Correio do Minho

Braga, sexta-feira

Este é o momento!

Amarelos há muitos...

Ideias Políticas

2016-09-13 às 06h00

Francisco Mota

A presidente do CDS, Assunção Cristas, decidiu revelar este sábado, em Oliveira do Bairro, que irá disputar as eleições autárquicas do próximo ano, concorrendo à liderança da Câmara Municipal de Lisboa.
Cristas quis aproveitar a ‘rentrée’ política do CDS para anunciar aos milhares de militantes, simpatizantes e autarcas que no próximo ano concorrerá à presidência da Câmara de Lisboa.
Tenho dúvidas se esta solução será a melhor para a líder do meu partido, mas sobretudo se será a solução ideal para o CDS. Contudo é de registar a coragem, desprendimento e o momento certo em que Assunção decide dar este passo.

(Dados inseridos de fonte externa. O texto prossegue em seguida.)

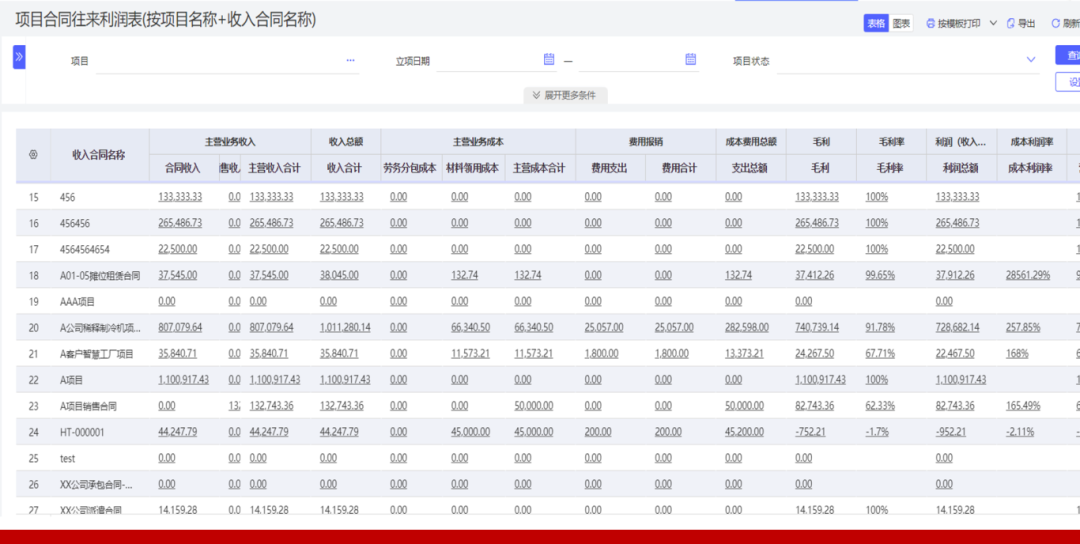Switch to the 表格 table view
Viewport: 1080px width, 544px height.
tap(876, 23)
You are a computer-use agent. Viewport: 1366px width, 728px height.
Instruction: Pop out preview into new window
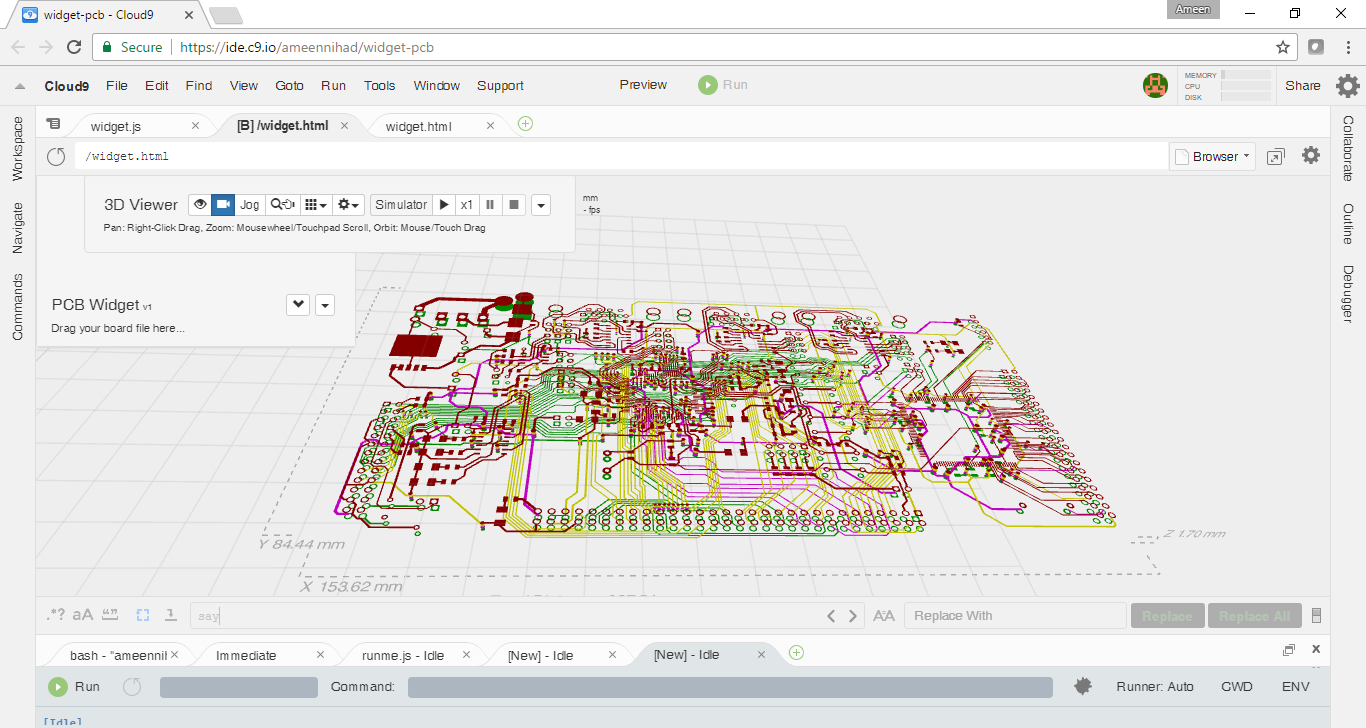1275,157
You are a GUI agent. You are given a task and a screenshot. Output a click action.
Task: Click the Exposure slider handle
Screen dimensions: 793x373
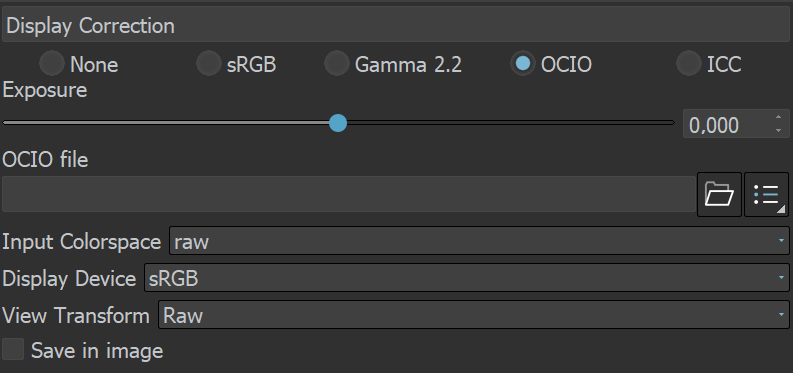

Já se escreveu, leu e comentou muito sobre o tempo e o momento em que é realizado este anúncio. A existir esta vontade, quero desde já referir que não podia ser noutro local ou num outro momento. A ‘rentrée’ marca o arranque para as eleições autárquicas de 2017, na preparação de candidatos e na definição de estratégias.

Muito mais que levantar a discussão se o PSD assumirá a coligação na capital sobe a sua liderança, Assunção Cristas quis dar o exemplo aos dirigentes do CDS, concedendo o tiro de partida para que os candidatos do partido não fiquem perdidos pelos meandros das indecisões. Quase num tom evangélico, Cristas falou perante a máquina do partido: “Fazei-vos ao largo e lançai as vossas redes para pescar”.

Num tom de exemplo para mobilização podemos dizer que o CDS foi o partido que assumiu sem medo o próximo acto eleitoral, não se escondendo no receio de umas eleições legislativas antecipadas. A insegurança da geringonça atrai a tentação de a qualquer momento termos que ir a eleições, mas a verdade é que isso não depende de nós e desse ponto de vista apenas estamos incumbidos de nos preparar para as autárquicas e com o objectivo claro de as vencer.
Olhando para o panorama Nacional, com as duas maiores cidades definidas no que aos seus candidatos diz respeito, Braga assume desde logo a centralidade de todas as decisões.

Com uma vitória inequívoca nas últimas eleições autárquicas pela maioria de centro direita, o nosso concelho deve ser visto pelos dirigentes do CDS como a prioridade neste contexto, não só pelo historial do partido no território, mas sobretudo pelo capital conquistado na gestão municipal pelos seus Vereadores. Dessa forma o trabalho, extraordinário, desenvolvido pela coligação Juntos por Braga deve ser valorizado, enquanto exemplo de futuro para o País.
Indefinir as escolhas, não preparar atempadamente as freguesias, os programas e as grandes opções do CDS para Braga no contexto da Coligação é prestar um óptimo serviço à irresponsabilidade.
Este é o momento de tomar decisões e assumir o futuro!